- Text extract
Got some time today, goal was to get the radio installed and front speaker wires and RCA's ran back on the passenger side. Got most of the way there. So I got the stock radio out. Found out I had the wrong back up camera T-harness and I forgot to grab the antenna adapter. I started by soldering the normal Toyota harness also soldered some power/ground reference wires, remote and ignition wires onto the harness to go back to the amp rackwhen ready. I tested the stock radio and found the 6v camera power and video signals, soldered a rca lead onto the video and the 6v reducer was soldered into the harness with a 5a fuse. Tested my factory Aux in the pocket below the radio and soldered a headphone jack in so the stock aux will work. Wired up the steering wheel controls (PAC SWI-RC) into my harness and left the three interface wires ready to soldered into the car, this one had a ground, a analog data wire that soldered direct into one wire and through a 150ohm to another, then one more control wire. I ran the mic up to the windsheild and there is a GPS Aamtenna that went up to the top front of the dash under the defrost vents. I had the adapter for the USB in the pocket and the second USB went into the glove box, there was a light on a little panel that popped out, I took a file and notched the panel and the USB ran through it nicely. Lastly I wanted to drop everything I would need so I wouldn't have to pull the radio again, front rear and sub RCA's were dropped down to run back. I also ran 2 14ga wires over to the drivers side kick, that will eventually go into the door for the 6"/5", and a pair of 16ga wires to that dash spot for the 3/tweet. These speaker wires will be running across the dash and over to the passenger side to run back to the amp rack. The RCA's the power/ground/rem/ign wires and the speaker wires are coiled up under the center consol ready to in back when I get some more time. I feel like I did my best to keep things clean, but there's just so much it will looks a little "rat nesty". But the deck did go in well, I tested the reverse camera and setup/tested the steering wheel controls before mounting the deck into the stock brackets. Everything works and I'll play with it more tomorrow took me most of the day with a 4hr break for lunch with my wife and some friends. Have some pictures I'll throw up.

[Records taken from a pointing dataset]
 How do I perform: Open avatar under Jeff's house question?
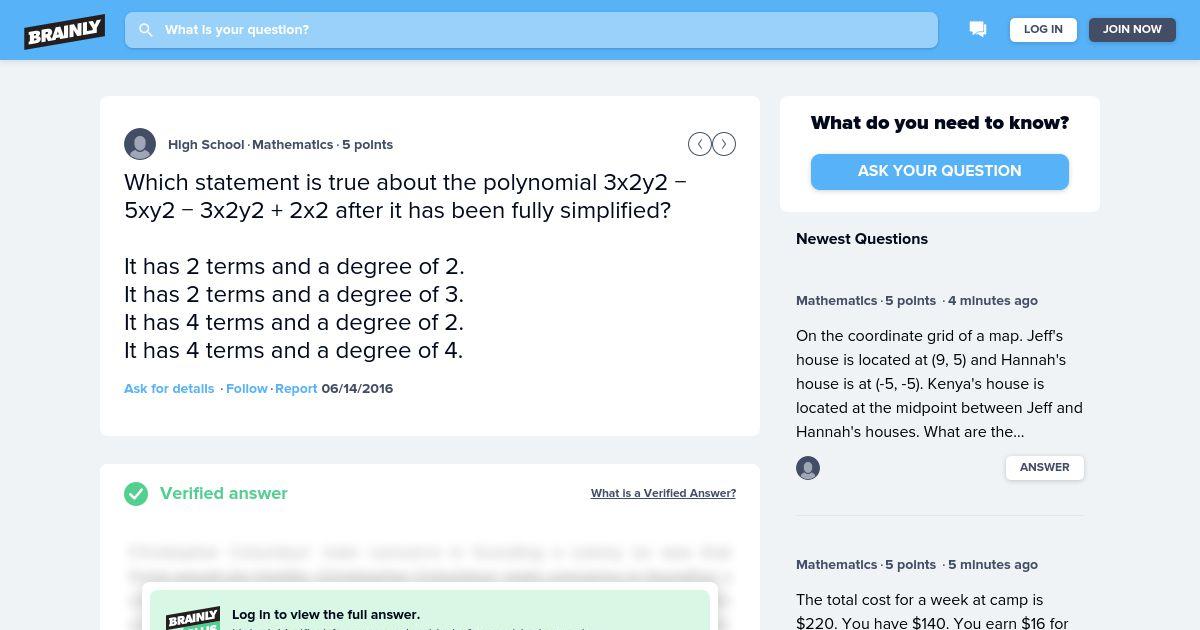click(808, 468)
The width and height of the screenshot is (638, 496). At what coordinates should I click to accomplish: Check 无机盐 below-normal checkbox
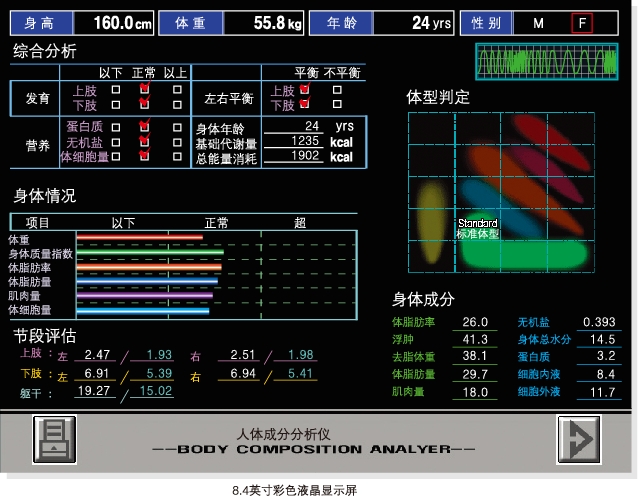(116, 141)
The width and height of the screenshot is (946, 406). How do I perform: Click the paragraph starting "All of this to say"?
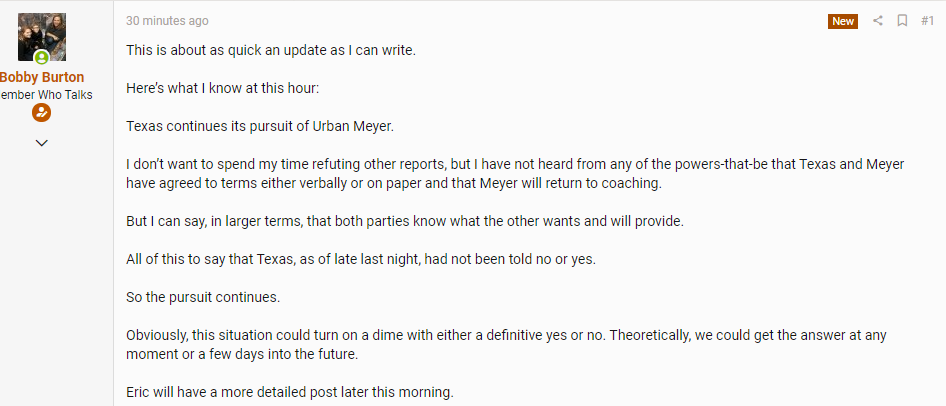point(361,260)
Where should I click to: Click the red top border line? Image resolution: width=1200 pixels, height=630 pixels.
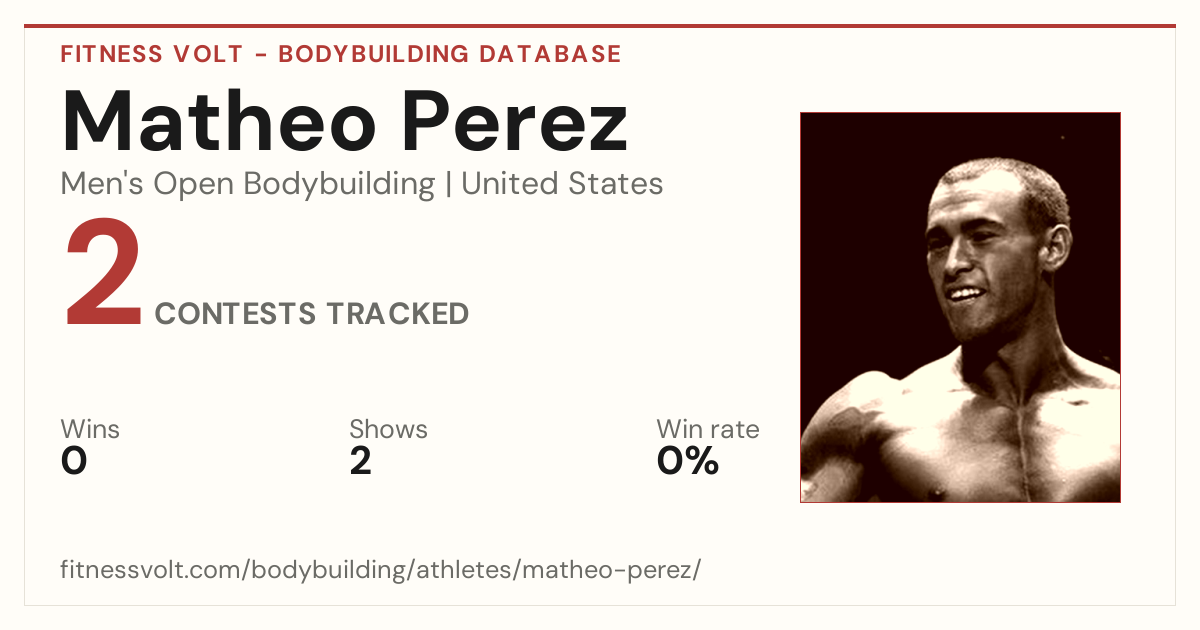pyautogui.click(x=600, y=26)
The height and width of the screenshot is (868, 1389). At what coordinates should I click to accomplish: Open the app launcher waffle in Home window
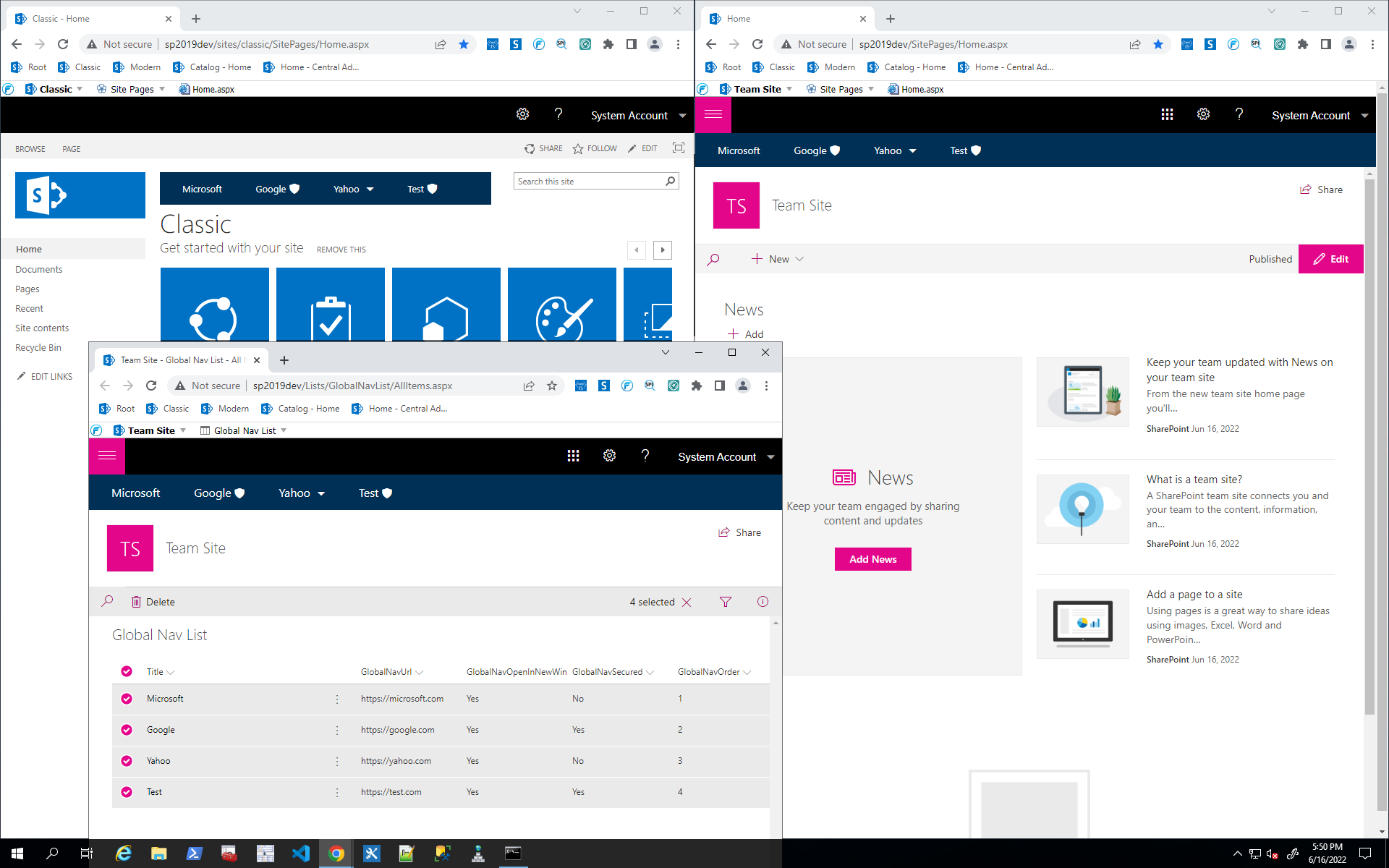pos(1167,115)
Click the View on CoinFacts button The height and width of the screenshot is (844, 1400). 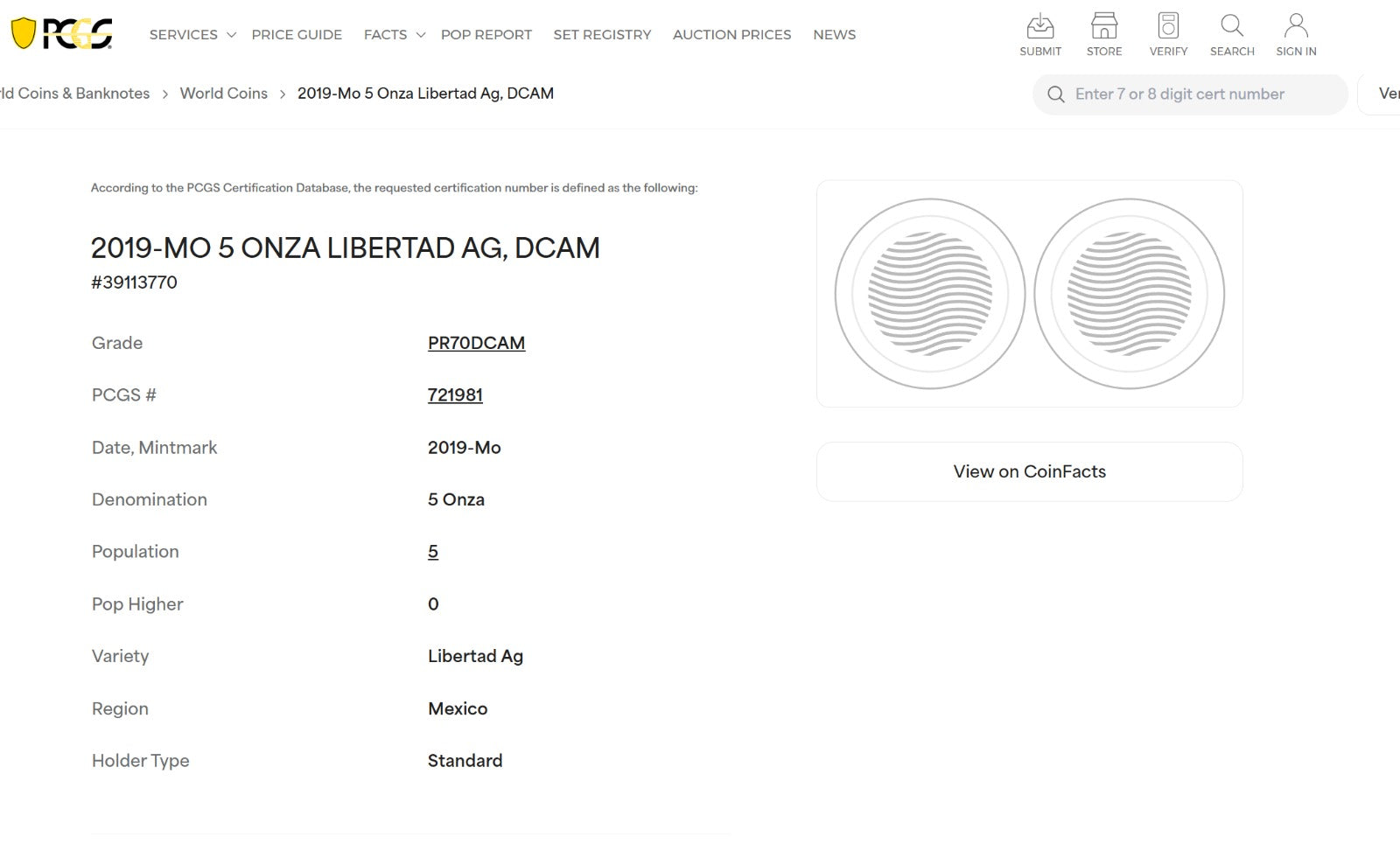[1029, 471]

- Required work
Answer these questions from the car stereo post.
(a) What size fuse went in with the 6v reducer?
(b) Where did the second USB go?
(c) What gauge wires were run to the dash spot for the 3/tweet?
The listing has no connection to the car stereo post.

- Correct output
(a) A 5a fuse.
(b) Into the glove box, through a notch filed in the little light panel.
(c) A pair of 16ga wires.